III) Sur la demande de dommages et intérêts pour procédure abusive
Dès lors que la demande de M. [Z] [U] a été partiellement accueillie, la demande de dommages et intérêts de la Sas [G] sera rejetée.
III) Sur les frais irrépétibles
Dès lors que le jugement a été infirmé en ce qui concerne l'ensemble des demandes formées en première instance, il devra également être infirmé au titre des frais irrépétibles alloués au salarié à ce stade de la procédure ainsi que sur la charge des dépens.
La demande nouvelle étant accueillie à hauteur d'appel, il sera alloué à M. [Z] [U] la somme de 500€ au titre de l'article 700 du code de procédure civile au titre des frais exposés dans la présente instance.
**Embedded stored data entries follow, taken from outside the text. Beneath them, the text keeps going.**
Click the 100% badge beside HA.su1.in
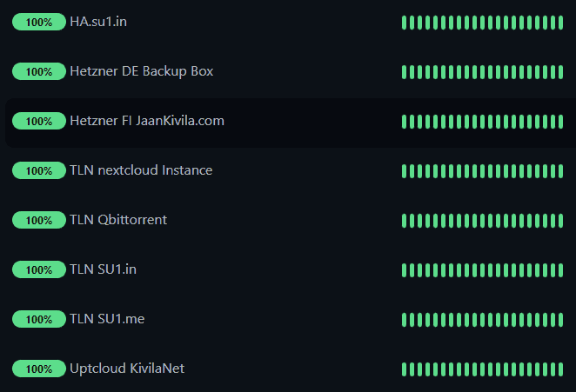Image resolution: width=576 pixels, height=392 pixels. 39,22
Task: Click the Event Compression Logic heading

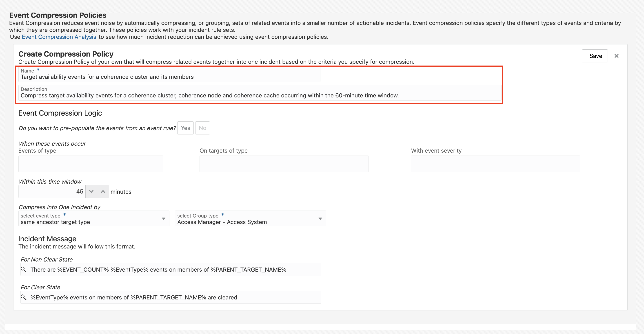Action: (60, 113)
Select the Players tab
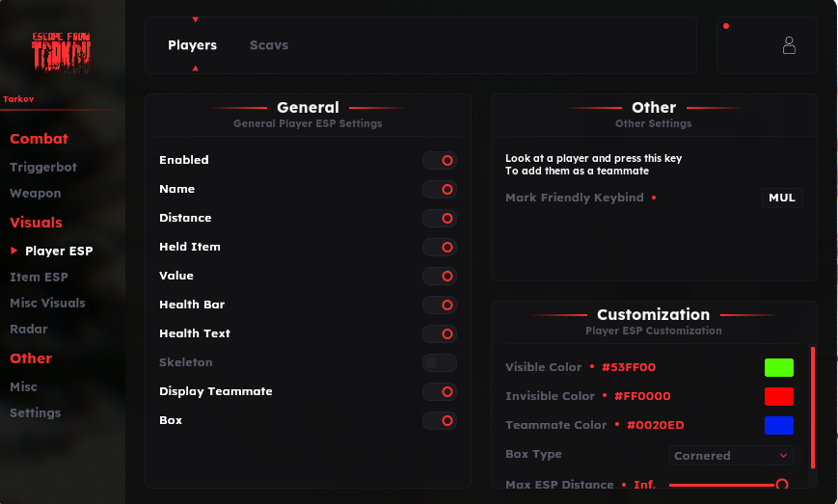This screenshot has height=504, width=838. coord(192,45)
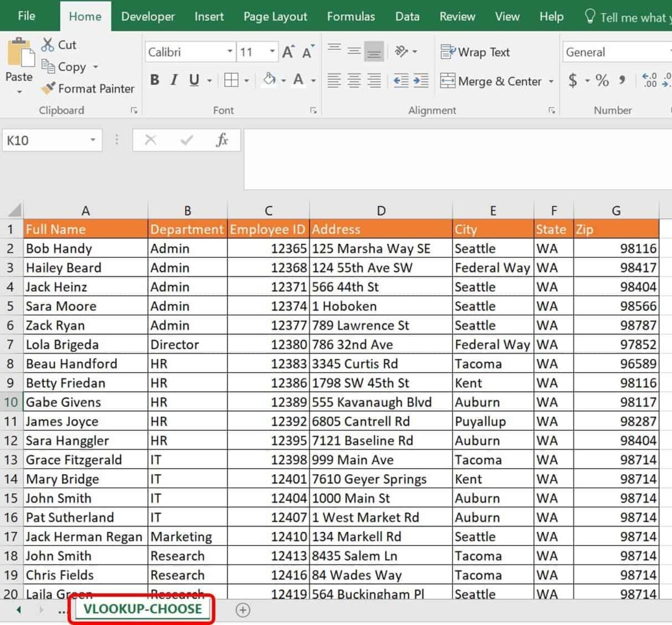Switch to the Page Layout tab
The height and width of the screenshot is (625, 672).
tap(275, 17)
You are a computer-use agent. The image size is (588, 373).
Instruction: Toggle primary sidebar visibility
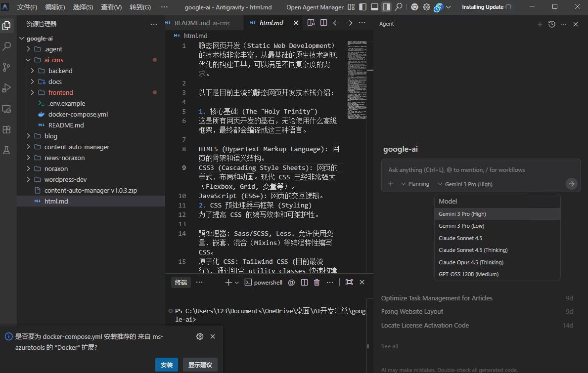[x=362, y=7]
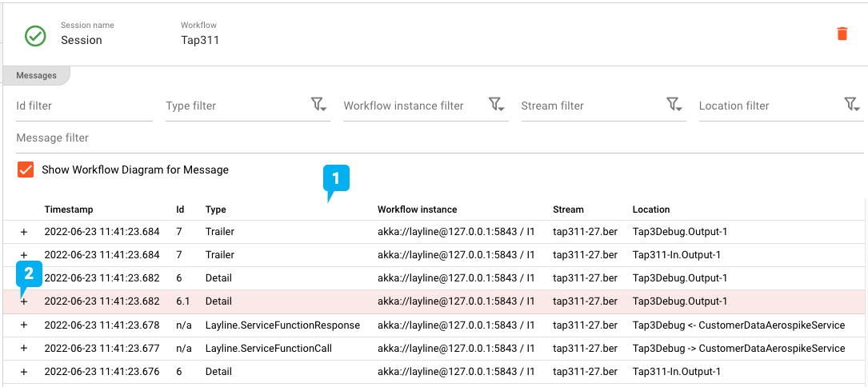Expand the Trailer row at Tap311-In.Output-1
The width and height of the screenshot is (868, 387).
click(x=23, y=255)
La demande formée au même titre par la Sas [G] sera rejetée.
PAR CES MOTIFS
La Cour, Chambre sociale, statuant par arrêt contradictoire mis à disposition au greffe, après débats en audience publique et après en avoir délibéré ;
INFIRME le jugement entrepris en toutes ses dispositions ;
Statuant à nouveau,
DEBOUTE M. [Z] [U] de l'ensemble de ses demandes formées en première instance ;
Le CONDAMNE aux dépens de la procédure de première instance ;
Statuant par voie de dispositions nouvelles sur les demandes formées à hauteur d'appel,
CONDAMNE la Sas [G] à payer à M. [Z] [U] la somme de 1500€ à titre de dommages et intérêts pour exécution déloyale du contrat de travail ;
CONDAMNE la Sas [G] à payer à M. [Z] [U] la somme de 500€ au titre de l'article 700 du code de procédure civile ;
DEBOUTE la Sas [G] de sa demande de dommages et intérêts pour procédure abusive ;
DEBOUTE la Sas [G] de sa demande formée au titre de l'article 700 du code de procédure civile ;
CONDAMNE la Sas [G] aux dépens de la procédure d'appel.
Ledit arrêt a été prononcé par mise à disposition au greffe le vingt deux mars deux mille seize et signé par Madame Chantal PALPACUER, Présidente de chambre, et Madame Karine MAUCHAIN, Greffière.